"Bagimana Dad?" Aku langsung bertanya begitu aku sampai di rumah. Ibuku terlihat pucat duduk di salah satu meja makan dan keponakanku yang masih berusia dua tahun duduk di pangkuannya.
Kakakku telah menelepon sore ini saat aku masih berada di kantor, sesak napas ayah kambuh dan dia kembali membawanya ke rumah sakit. Aku berharap bisa ikut tapi pekerjaanku tidak bisa ditinggalkan.
"Edwin membawanya ke rumah sakit, aku sangat takut Ad, bagimana jika—"
"Sttss ... Mom, jangan berpikiran buruk, Dad akan baik-baik saja." Aku menghampiri ibuku, memeluknya dengan erat. Berharap aku bisa menghapus ketakutannya.
Sudah beberapa bulan terakhir kondisi ayah tidak terlalu baik, kami telah membawanya untuk berobat dan diagnosa terakhir, dokter bilang ada noda di paru-paru. Perlu pemeriksaan yang lebih lanjut untuk memastikan dan kami masih berharap yang terbaik.
"Apakah kamu sudah makan, Mom? Jangan sampai kamu ikut sakit," ucapku khawatir, ibuku menggeleng terlihat muram.
"Tidak nafsu makan," jawabnya dan sebenarnya aku juga tidak.
"Tetap saja kamu harus makan atau kamu akan sakit, Mom, di mana Nessa?"
Aku berjalan ke dapur, menyalakan kompor untuk memasak telur karena itu cepat dan sederhana. Aku tidak pernah menjadi koki terbaik tapi dalam keadaan seperti ini kurasa itu tidak masalah. Aku mengambil wajan dan meletakkannya di atas kompor, menambahkan minyak sebelum memecahkan telur.
Begitu aku selesai membuat telur mata sapi dan menambahkan nasi ke piring aku membawanya pada ibuku. "Makan, biarkan aku yang mengajak, Alina."
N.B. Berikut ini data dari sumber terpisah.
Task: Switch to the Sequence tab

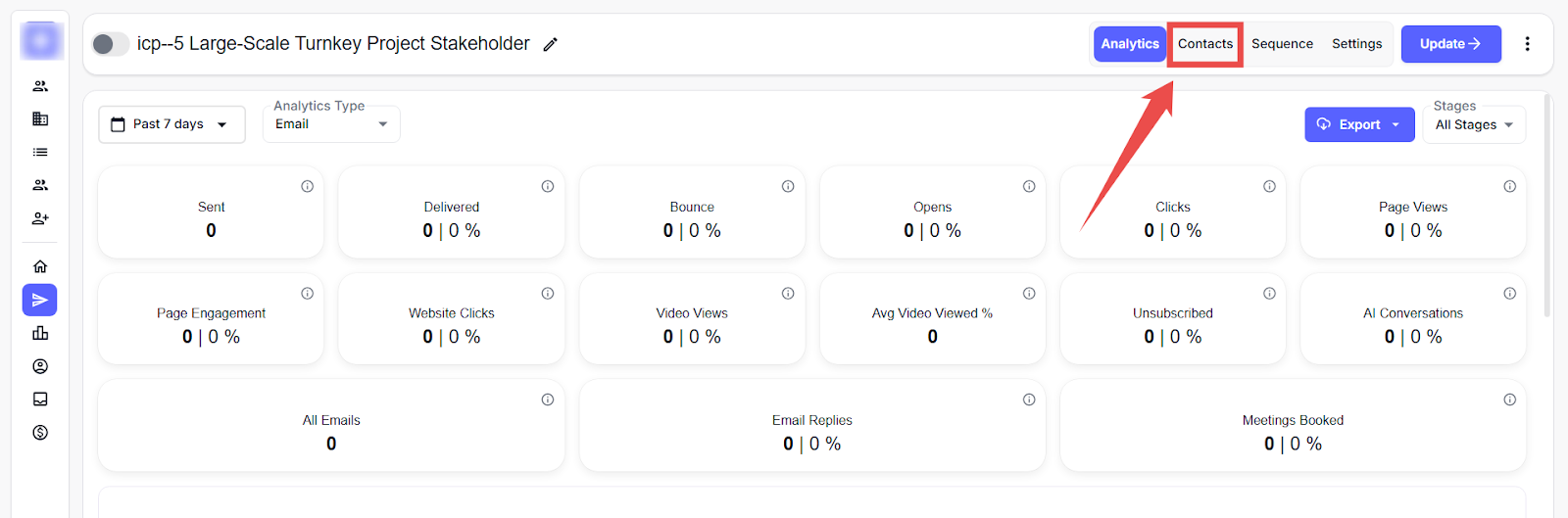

Aku mengulurkan tangan pada gadis kecil yang masih berusia dua tahun itu, menggendongnya sementara ibuku makan. Aku mengambil ponsel dari sakuku, mencoba menghubungi kakakku, tapi setelah beberapa kali tidak dijawab itu membuatku semakin khawatir. Aku tidak ingin memikirkan hal buruk takut itu akan menjadi kenyataan, tapi begitu sulit untuk mempertahankan pikiran positif.
Duduk di teras, aku memperhatikan langit yang semakin gelap, bintang-bintang tidak terlalu terlihat karena polusi cahaya di kota tapi bulan terlihat cukup terang tergantung di bentang gelap tak berujung. Keponakanku terlelap di pelukanku dan aku mencium pelipisnya, menghirup aroma bayi yang sedikit membuatku relaks.
Akhirnya ponselku bergetar dan aku langsung mengangkatnya saat melihat Id penelepon yang tertera di layar. "Bagaimana dengan Dad?"
Jeda singkat sebelum suara lelah kakakku terdengar dari ujung lain sambungan. "Dokter bilang untuk rawat jalan, kondisi paru-parunya tidak baik, tapi jangan beri tahu Mom, tidak ingin dia makin khawatir."
Aku mengangguk mengerti, hatiku sendiri meremas dengan menyakitkan. "Seberapa buruk?"
"Ada cairan di paru-paru, membutuhkan operasi."
"Lalu mengapa tidak dilakukan operasi? Mengapa malah rawat jalan?" Aku merendahkan suaraku, tidak ingin ibuku mendengar percakapan ini.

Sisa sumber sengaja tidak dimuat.